Repeat the stored items below word for word, from the start up to and including the line that contains "point(660,168)".

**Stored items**
— START —

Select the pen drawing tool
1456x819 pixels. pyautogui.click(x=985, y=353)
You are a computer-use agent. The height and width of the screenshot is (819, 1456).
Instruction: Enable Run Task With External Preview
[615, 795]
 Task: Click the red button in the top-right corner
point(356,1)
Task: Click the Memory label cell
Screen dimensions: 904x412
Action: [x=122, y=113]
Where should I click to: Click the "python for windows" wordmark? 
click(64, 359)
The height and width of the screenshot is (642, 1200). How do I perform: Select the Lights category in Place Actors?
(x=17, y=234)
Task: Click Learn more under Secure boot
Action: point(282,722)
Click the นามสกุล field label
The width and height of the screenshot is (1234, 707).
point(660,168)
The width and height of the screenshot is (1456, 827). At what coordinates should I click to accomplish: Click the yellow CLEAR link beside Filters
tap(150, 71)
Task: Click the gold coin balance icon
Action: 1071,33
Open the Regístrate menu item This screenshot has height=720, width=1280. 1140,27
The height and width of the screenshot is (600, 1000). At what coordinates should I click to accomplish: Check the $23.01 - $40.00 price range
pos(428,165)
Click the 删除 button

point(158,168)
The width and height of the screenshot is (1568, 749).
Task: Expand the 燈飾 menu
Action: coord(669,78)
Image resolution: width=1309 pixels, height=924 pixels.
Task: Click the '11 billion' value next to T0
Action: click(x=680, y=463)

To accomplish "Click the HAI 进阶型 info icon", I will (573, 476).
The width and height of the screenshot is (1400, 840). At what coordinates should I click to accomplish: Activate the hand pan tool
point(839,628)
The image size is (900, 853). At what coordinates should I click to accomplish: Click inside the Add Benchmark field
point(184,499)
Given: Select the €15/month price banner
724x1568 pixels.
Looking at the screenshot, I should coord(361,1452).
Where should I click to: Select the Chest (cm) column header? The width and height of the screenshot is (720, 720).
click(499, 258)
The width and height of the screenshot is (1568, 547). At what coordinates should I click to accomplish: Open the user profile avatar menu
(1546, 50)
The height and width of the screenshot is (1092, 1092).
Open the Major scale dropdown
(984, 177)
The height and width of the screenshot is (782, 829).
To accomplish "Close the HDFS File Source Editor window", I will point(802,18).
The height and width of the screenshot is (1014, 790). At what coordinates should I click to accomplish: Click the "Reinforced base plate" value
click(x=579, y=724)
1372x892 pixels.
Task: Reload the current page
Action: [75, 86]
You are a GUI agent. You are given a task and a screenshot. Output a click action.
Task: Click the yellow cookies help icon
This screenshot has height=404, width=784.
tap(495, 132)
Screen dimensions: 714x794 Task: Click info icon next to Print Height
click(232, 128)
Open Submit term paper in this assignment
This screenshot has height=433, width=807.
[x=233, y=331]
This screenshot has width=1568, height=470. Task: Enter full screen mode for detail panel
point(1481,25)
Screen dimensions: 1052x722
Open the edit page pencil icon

— END —

**TASK RESULT**
Select the pen drawing tool
1456x819 pixels. pyautogui.click(x=985, y=353)
You are a computer-use agent. The height and width of the screenshot is (819, 1456).
Instruction: Enable Run Task With External Preview
[615, 795]
 Task: Click the red button in the top-right corner
point(356,1)
Task: Click the Memory label cell
Screen dimensions: 904x412
Action: [x=122, y=113]
Where should I click to: Click the "python for windows" wordmark? 
click(64, 359)
The height and width of the screenshot is (642, 1200). How do I perform: Select the Lights category in Place Actors?
(x=17, y=234)
Task: Click Learn more under Secure boot
Action: point(282,722)
Click the นามสกุล field label
The width and height of the screenshot is (1234, 707).
point(660,168)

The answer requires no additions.